Définition légale de la holding selon l’article L233-1 du code de commerce

L’article L233-1 du Code de commerce définit les sociétés contrôlées et les sociétés mères sans pour autant donner une définition précise de la holding. Cette absence de définition légale stricte laisse place à une interprétation jurisprudentielle et doctrinale. Une holding est généralement caractérisée comme une société dont l’objet principal consiste à détenir des participations dans d’autres sociétés afin d’en assurer le contrôle ou d’exercer une influence notable sur leur gestion.

Cette définition souple permet aux holdings d’exercer des activités complémentaires, notamment l’embauche de personnel pour assurer des missions de support ou de coordination. Le Code de commerce ne prohibe nullement l’emploi de salariés par une holding, dès lors que cette activité reste cohérente avec son objet social et ses missions de contrôle ou d’animation du groupe.

Distinction entre holding pure et holding mixte en droit du travail

Le droit du travail opère une distinction fondamentale entre les holdings pures et les holdings mixtes. Les holdings pures, également appelées holdings passives, se contentent de détenir des participations sans exercer d’activité opérationnelle directe. À l’inverse, les holdings mixtes ou actives développent des activités complémentaires : prestations de services aux filiales, animation du groupe, centralisation de certaines fonctions.

Cette distinction revêt une importance cruciale pour l’embauche de salariés. Une holding pure ne peut justifier l’emploi de personnel que pour ses besoins propres de gestion patrimoniale, généralement très limités. Une holding active dispose d’une latitude beaucoup plus importante, pouvant recruter des collaborateurs pour assurer des missions variées au service du groupe. La jurisprudence sociale reconnaît pleinement cette différenciation et adapte ses critères d’appréciation en conséquence.

Application du code du travail aux structures holding

Le Code du travail s’applique intégralement aux sociétés holding employeuses, sans distinction particulière liée à leur statut de société mère. Dès lors qu’une holding conclut des contrats de travail, elle endosse toutes les obligations d’un employeur classique : respect du salaire minimum, application de la durée légale du travail, mise en place des institutions représentatives du personnel selon les seuils, respect des procédures de licenciement.

Cette application uniforme du droit social garantit aux salariés de holding les mêmes protections qu’aux autres travailleurs. Toutefois, les spécificités de l’activité holding peuvent générer des adaptations pratiques, notamment en matière de classification des emplois ou de définition des missions. L’employeur holding doit veiller à ce que les fonctions exercées par ses salariés correspondent effectivement à son objet social pour éviter tout risque de requalification ou de contestation.

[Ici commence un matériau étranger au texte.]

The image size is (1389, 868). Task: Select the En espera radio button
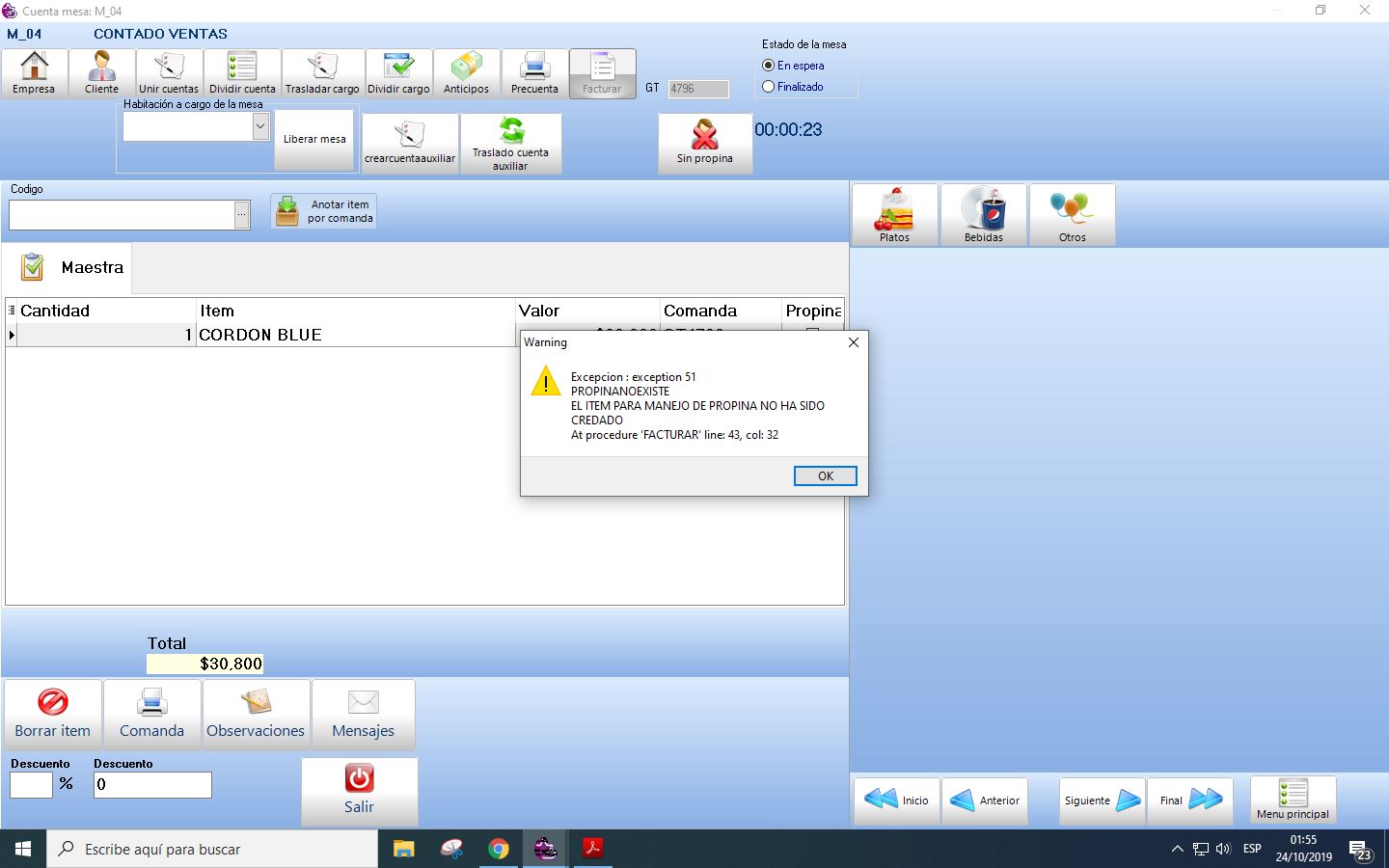coord(769,66)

Jurisprudence de la cour de cassation sur l’emploi en holding

La jurisprudence de la Cour de cassation a progressivement clarifié les conditions d’emploi en holding. Les arrêts marquants établissent que l’embauche de salariés par une holding est parfaitement licite, sous réserve du respect de certaines conditions. Les juges examinent notamment la réalité des missions confiées, leur cohérence avec l’objet social de la holding et l’absence de confusion avec l’activité des filiales.

La Cour de cassation considère qu’une holding peut valablement employer des salariés dès lors que leurs missions correspondent à des besoins réels de gestion, d’animation ou de coordination du groupe.

Cette jurisprudence protectrice permet aux groupes de structurer efficacement leurs ressources humaines tout en respectant le cadre légal. Elle encourage également une approche transparente de la définition des postes et des missions, élément clé pour sécuriser juridiquement les embauches en holding.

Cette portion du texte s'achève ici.